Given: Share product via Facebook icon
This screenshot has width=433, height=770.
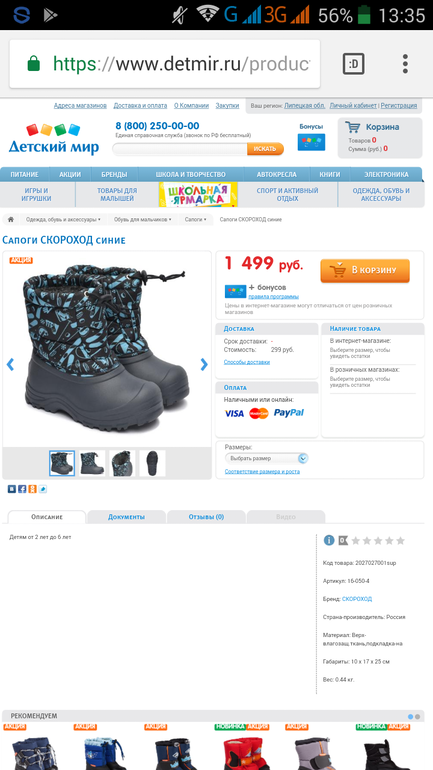Looking at the screenshot, I should (22, 489).
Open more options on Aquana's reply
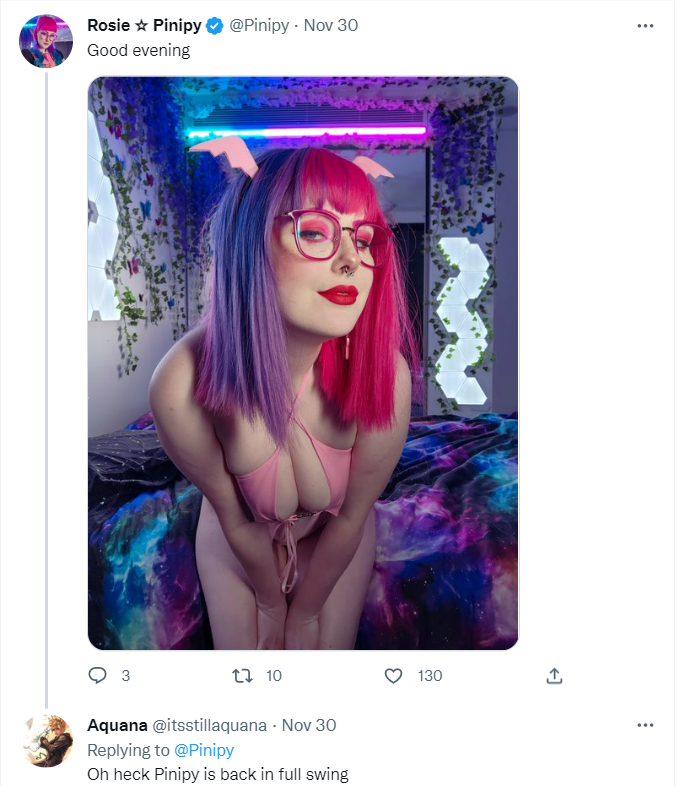 point(645,725)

- - - -

• **TASK INSTRUCTIONS**:
The listing above should be repeated word for word, pictures removed.

• **TASK SOLUTION**:
Given: Share product via Facebook icon
This screenshot has width=433, height=770.
Looking at the screenshot, I should (22, 489).
Open more options on Aquana's reply
 point(645,725)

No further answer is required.